[Extracted material]

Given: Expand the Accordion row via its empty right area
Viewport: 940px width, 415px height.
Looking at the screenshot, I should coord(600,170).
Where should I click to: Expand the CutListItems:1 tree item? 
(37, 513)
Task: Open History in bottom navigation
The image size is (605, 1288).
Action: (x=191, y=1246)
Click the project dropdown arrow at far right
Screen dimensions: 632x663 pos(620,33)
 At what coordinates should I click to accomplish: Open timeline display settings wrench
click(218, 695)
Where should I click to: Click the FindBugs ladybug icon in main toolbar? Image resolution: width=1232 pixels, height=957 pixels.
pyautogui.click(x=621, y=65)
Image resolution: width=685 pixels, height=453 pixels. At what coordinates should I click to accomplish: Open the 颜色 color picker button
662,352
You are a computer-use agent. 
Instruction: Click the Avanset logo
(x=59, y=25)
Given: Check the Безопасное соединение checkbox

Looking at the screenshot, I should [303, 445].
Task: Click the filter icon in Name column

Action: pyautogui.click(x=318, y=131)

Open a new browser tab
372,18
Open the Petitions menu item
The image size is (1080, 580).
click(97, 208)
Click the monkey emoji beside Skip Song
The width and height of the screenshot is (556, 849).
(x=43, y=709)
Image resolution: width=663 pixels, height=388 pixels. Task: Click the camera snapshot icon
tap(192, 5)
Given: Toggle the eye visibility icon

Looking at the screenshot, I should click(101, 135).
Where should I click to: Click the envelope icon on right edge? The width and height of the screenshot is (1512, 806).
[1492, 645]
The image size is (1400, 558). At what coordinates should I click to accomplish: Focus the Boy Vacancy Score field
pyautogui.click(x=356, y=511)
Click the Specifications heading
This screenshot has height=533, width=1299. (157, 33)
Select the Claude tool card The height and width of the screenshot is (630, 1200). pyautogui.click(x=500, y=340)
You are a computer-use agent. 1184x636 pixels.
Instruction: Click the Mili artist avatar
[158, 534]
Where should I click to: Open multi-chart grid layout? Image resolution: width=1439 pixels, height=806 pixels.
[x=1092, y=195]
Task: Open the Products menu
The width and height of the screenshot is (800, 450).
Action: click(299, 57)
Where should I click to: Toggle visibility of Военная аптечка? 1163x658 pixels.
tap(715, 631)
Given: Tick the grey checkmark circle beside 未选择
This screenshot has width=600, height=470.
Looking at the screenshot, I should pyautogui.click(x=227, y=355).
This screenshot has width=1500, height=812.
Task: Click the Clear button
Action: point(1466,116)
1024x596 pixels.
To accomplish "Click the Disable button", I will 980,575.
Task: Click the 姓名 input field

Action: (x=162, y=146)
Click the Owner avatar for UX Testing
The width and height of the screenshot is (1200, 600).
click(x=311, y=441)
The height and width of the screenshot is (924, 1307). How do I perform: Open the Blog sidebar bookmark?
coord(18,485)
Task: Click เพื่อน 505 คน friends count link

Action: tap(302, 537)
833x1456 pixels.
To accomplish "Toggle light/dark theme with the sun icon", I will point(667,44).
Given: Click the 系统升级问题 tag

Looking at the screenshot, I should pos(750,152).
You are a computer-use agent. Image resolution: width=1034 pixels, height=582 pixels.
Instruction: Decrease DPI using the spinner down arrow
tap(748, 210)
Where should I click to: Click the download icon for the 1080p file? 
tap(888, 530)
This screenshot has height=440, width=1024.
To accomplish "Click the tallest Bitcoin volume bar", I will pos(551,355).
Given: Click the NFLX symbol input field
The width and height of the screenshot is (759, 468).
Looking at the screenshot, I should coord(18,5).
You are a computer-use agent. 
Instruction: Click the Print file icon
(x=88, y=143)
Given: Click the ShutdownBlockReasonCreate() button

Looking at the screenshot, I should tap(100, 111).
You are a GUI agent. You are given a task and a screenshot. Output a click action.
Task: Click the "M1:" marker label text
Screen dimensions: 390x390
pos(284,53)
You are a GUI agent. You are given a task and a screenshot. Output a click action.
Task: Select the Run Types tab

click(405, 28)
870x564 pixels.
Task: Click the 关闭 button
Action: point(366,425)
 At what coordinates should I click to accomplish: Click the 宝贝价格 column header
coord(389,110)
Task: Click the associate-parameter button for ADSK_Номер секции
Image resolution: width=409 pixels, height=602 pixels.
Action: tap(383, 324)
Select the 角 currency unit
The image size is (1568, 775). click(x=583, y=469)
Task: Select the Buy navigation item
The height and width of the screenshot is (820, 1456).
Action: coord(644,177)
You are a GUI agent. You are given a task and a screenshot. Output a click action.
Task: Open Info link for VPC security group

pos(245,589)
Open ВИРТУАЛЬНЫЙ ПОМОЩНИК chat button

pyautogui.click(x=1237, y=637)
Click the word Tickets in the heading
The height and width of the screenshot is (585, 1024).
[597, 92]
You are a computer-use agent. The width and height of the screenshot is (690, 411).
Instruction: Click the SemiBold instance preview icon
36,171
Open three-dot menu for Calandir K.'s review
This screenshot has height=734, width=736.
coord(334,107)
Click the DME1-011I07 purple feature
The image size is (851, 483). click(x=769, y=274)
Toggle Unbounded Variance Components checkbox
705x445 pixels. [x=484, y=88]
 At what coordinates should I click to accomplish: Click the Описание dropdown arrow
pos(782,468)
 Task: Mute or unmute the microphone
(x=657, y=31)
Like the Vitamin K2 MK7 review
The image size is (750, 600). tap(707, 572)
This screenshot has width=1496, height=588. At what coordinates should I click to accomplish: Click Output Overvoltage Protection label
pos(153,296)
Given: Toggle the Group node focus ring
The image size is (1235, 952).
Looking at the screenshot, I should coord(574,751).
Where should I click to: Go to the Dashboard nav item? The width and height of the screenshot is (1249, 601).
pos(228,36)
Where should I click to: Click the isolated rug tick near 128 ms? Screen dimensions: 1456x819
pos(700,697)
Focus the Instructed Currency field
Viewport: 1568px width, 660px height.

[/Extracted material]

* Task prompt:
Above are the records. Print exactly, and only, the lines from the line with "Task: Click เพื่อน 505 คน friends count link" to the line with "This screenshot has height=440, width=1024.", both inclusive.

* Answer to this problem:
Task: Click เพื่อน 505 คน friends count link

Action: tap(302, 537)
833x1456 pixels.
To accomplish "Toggle light/dark theme with the sun icon", I will point(667,44).
Given: Click the 系统升级问题 tag

Looking at the screenshot, I should pos(750,152).
You are a computer-use agent. Image resolution: width=1034 pixels, height=582 pixels.
Instruction: Decrease DPI using the spinner down arrow
tap(748, 210)
Where should I click to: Click the download icon for the 1080p file? 
tap(888, 530)
This screenshot has height=440, width=1024.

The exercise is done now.